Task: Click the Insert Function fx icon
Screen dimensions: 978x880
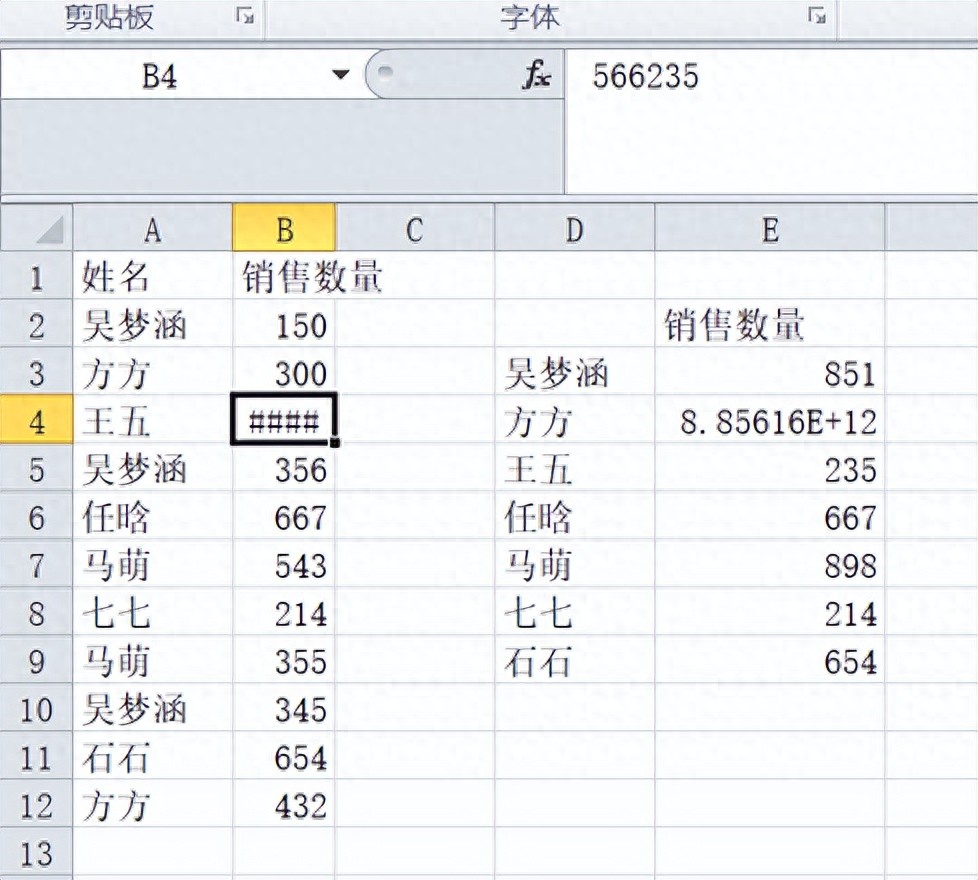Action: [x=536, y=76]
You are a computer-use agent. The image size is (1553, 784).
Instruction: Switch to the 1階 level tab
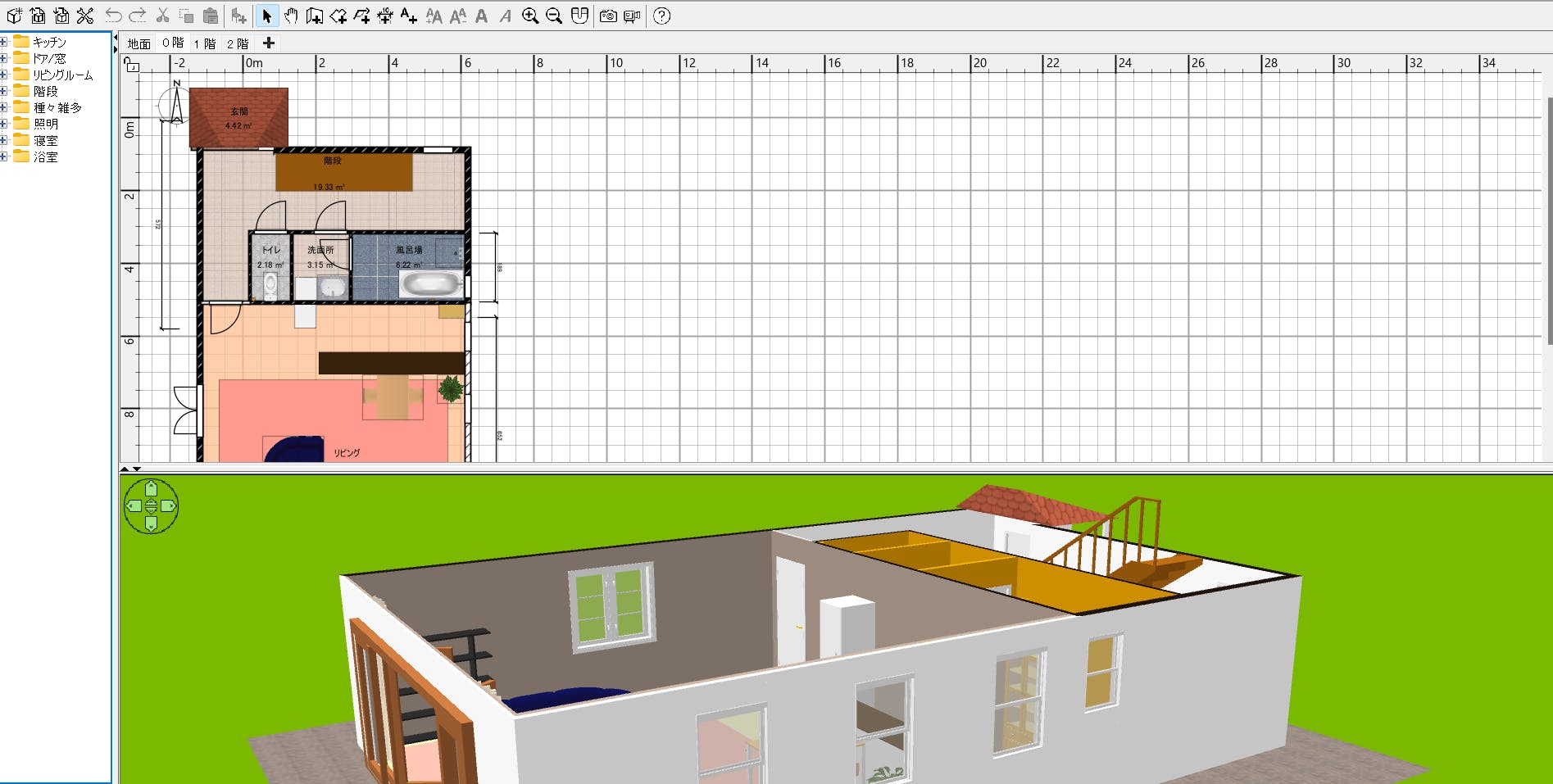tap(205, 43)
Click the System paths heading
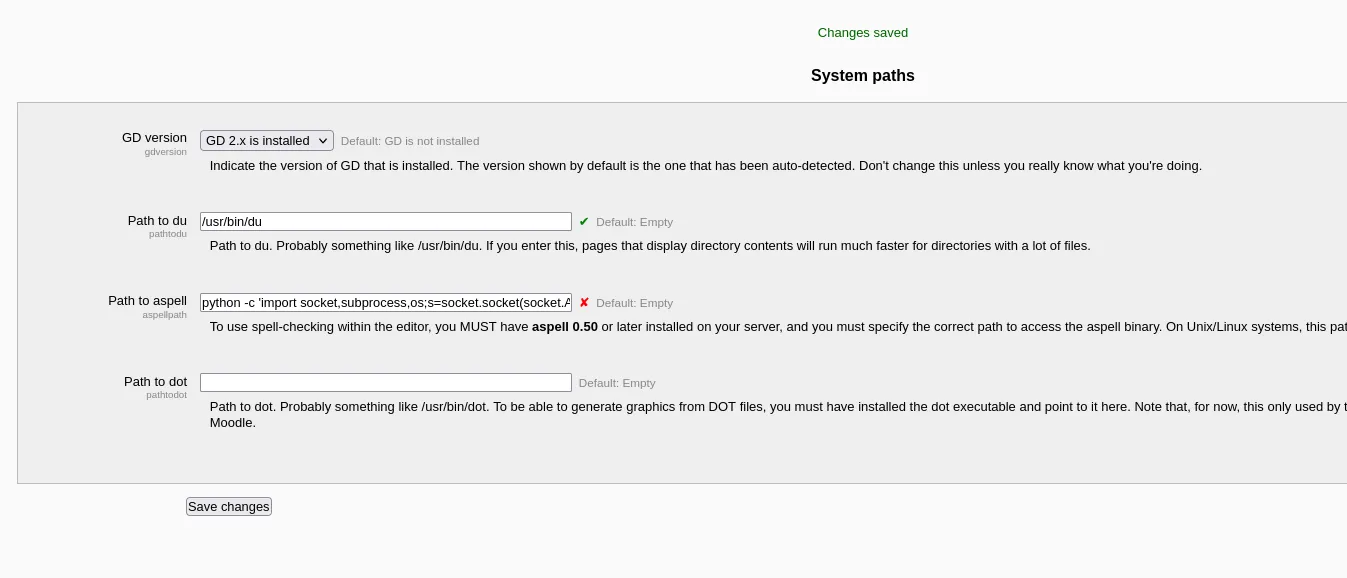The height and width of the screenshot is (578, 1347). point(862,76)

----------

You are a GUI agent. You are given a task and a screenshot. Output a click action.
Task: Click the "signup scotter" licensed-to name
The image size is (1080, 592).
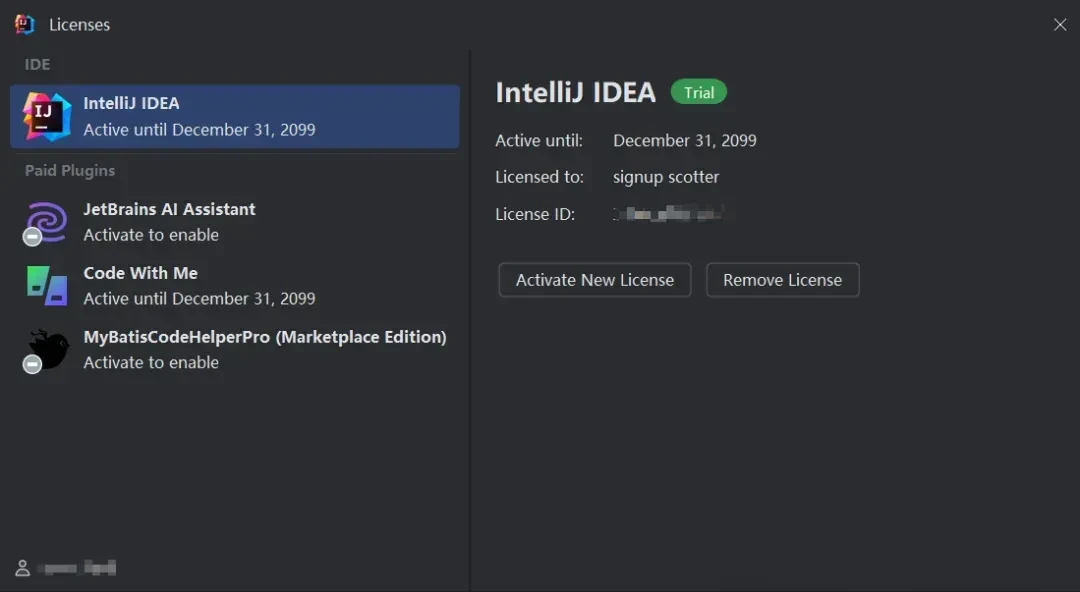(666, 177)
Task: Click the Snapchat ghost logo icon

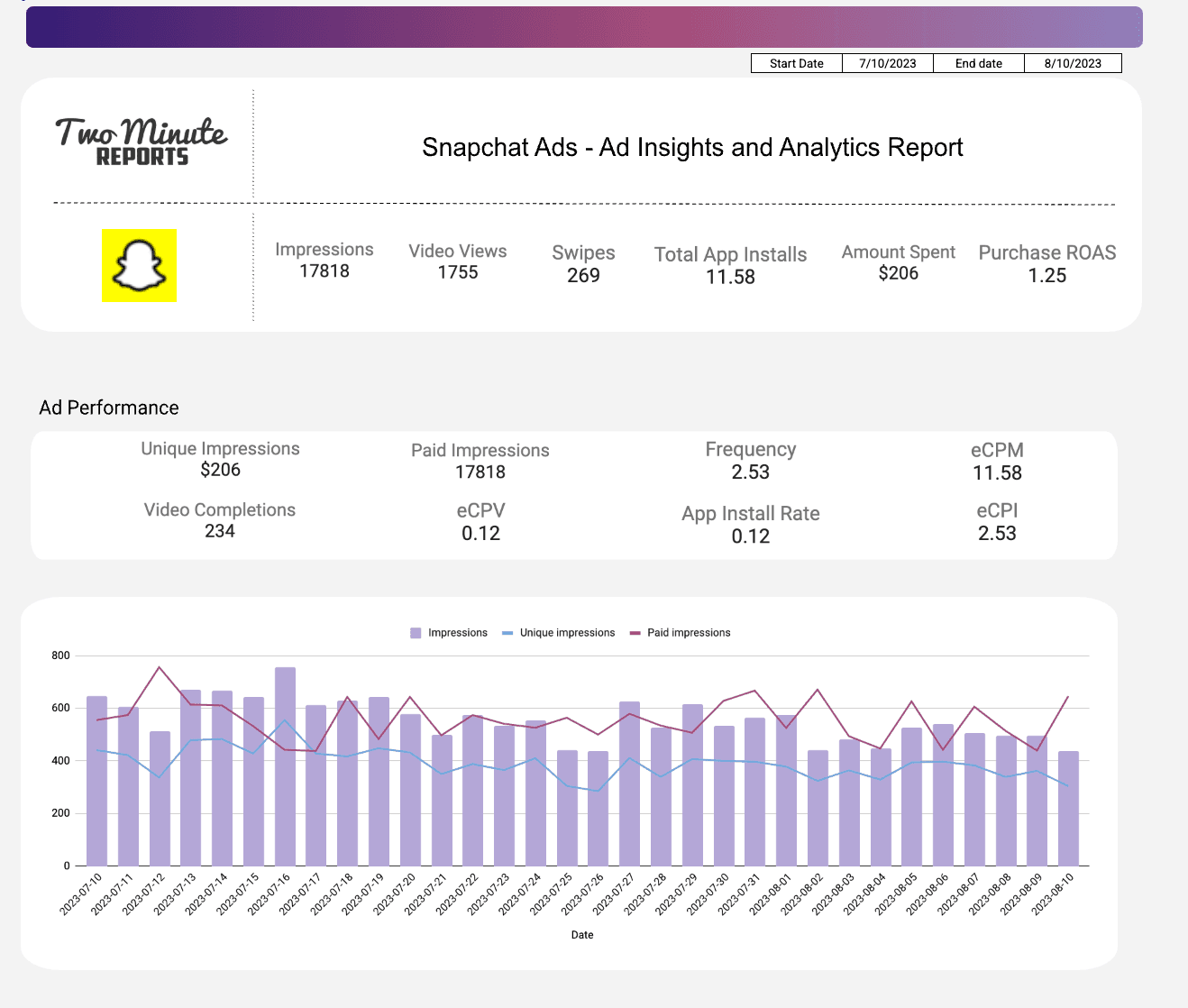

----------

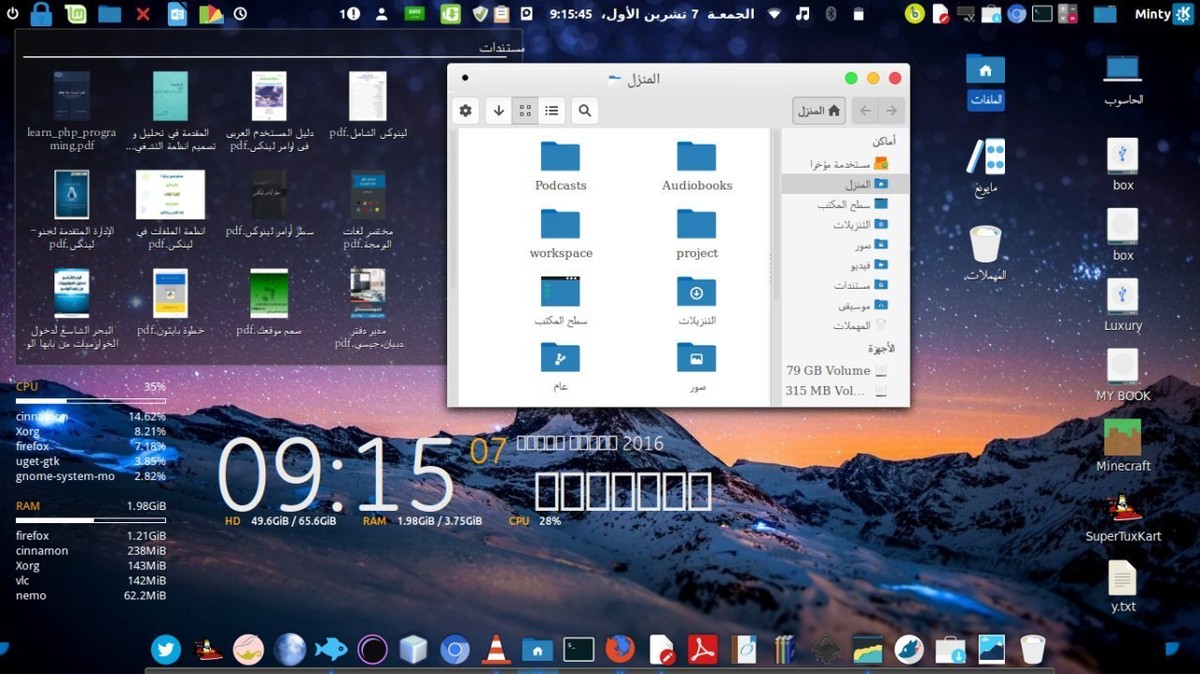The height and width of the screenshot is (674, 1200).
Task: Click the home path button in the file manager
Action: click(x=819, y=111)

----------

▸ **Task directions**:
The result should be an exact copy of only the lines above from the one that holds "The image size is (1080, 592)." through the one that holds "Task: Click the Snapchat ghost logo icon", both ends included, without pictures.

▸ **Result of this task**:
The image size is (1080, 592).
(666, 177)
Task: Click the Snapchat ghost logo icon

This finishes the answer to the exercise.